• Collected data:
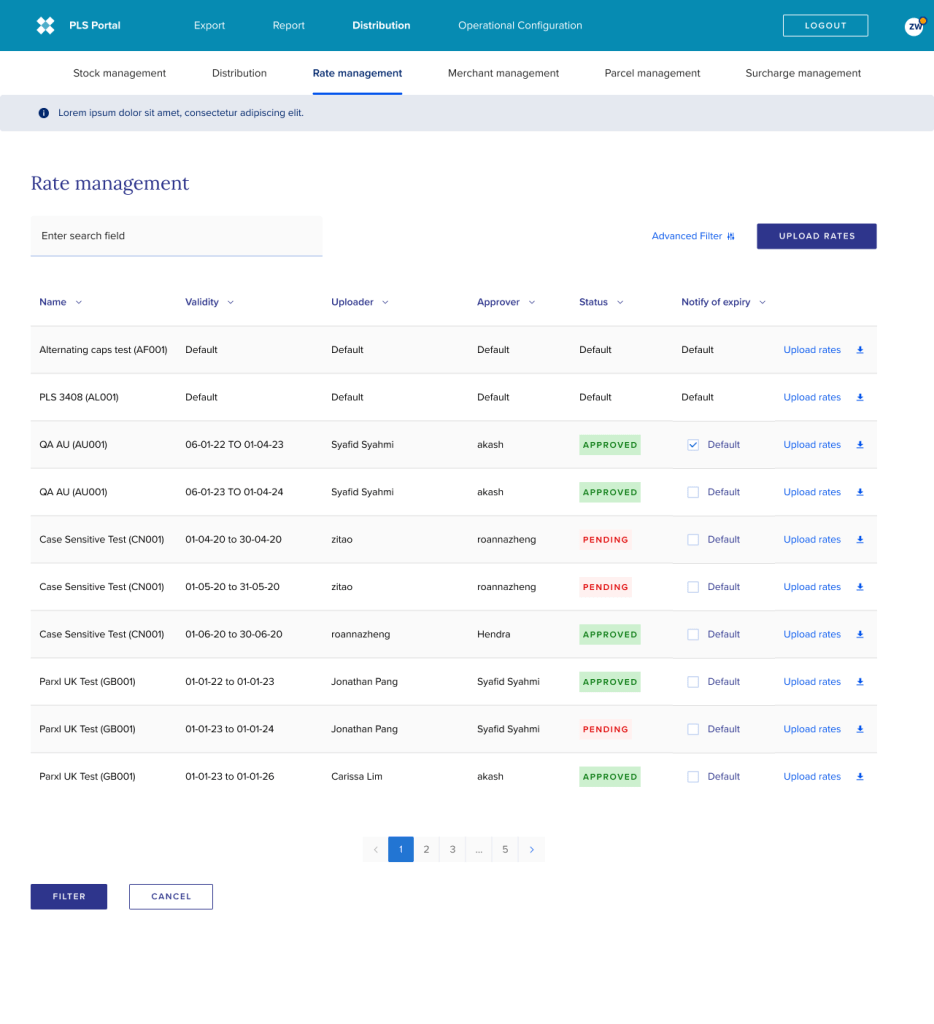Go to next page with right arrow
Viewport: 934px width, 1024px height.
point(531,850)
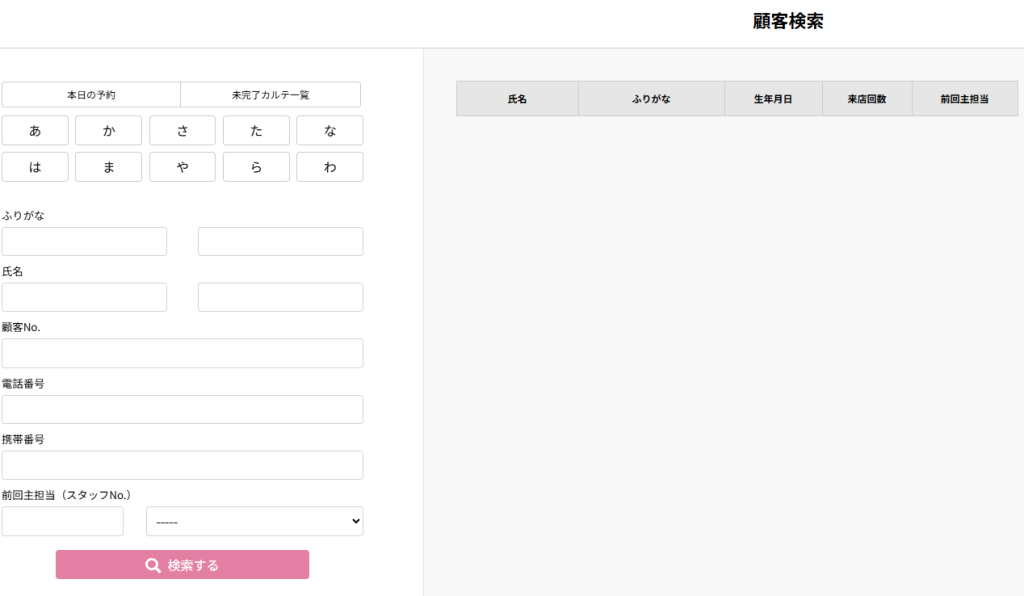1024x596 pixels.
Task: Click the 電話番号 input box
Action: click(182, 409)
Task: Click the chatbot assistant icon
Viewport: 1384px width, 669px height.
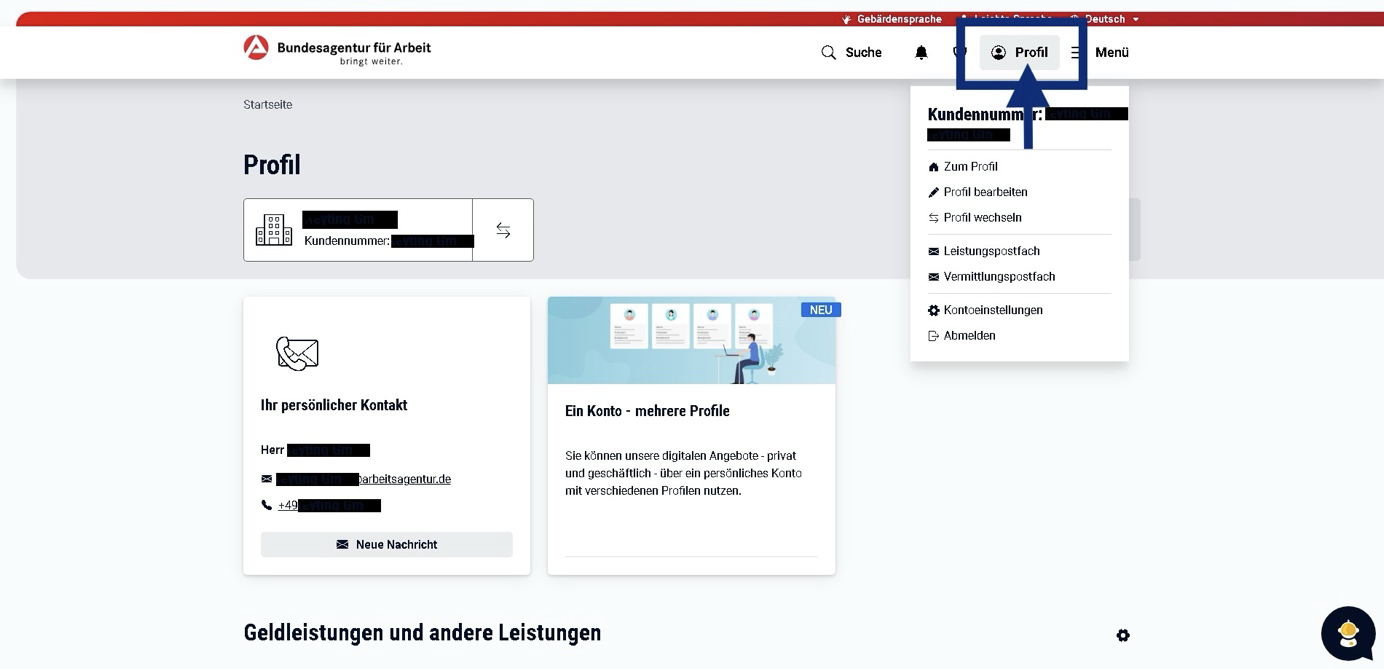Action: coord(1347,633)
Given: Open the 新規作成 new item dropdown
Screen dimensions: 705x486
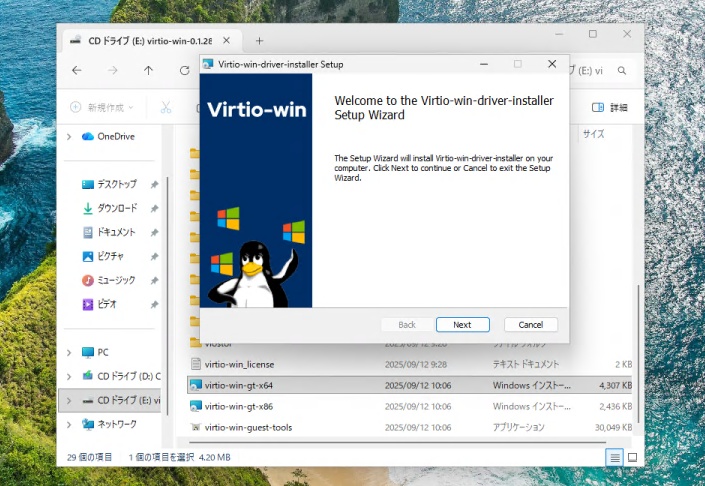Looking at the screenshot, I should point(103,107).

• DIRECTIONS FOR THIS TASK: Transcribe exactly the lines from the one with "Task: Click the chatbot assistant icon" to the last line of the records, both included, so that no picture appears in the copy.

• OUTPUT OF THE TASK:
Task: Click the chatbot assistant icon
Viewport: 1384px width, 669px height.
Action: coord(1347,633)
Given: Open the 新規作成 new item dropdown
Screen dimensions: 705x486
Looking at the screenshot, I should point(103,107).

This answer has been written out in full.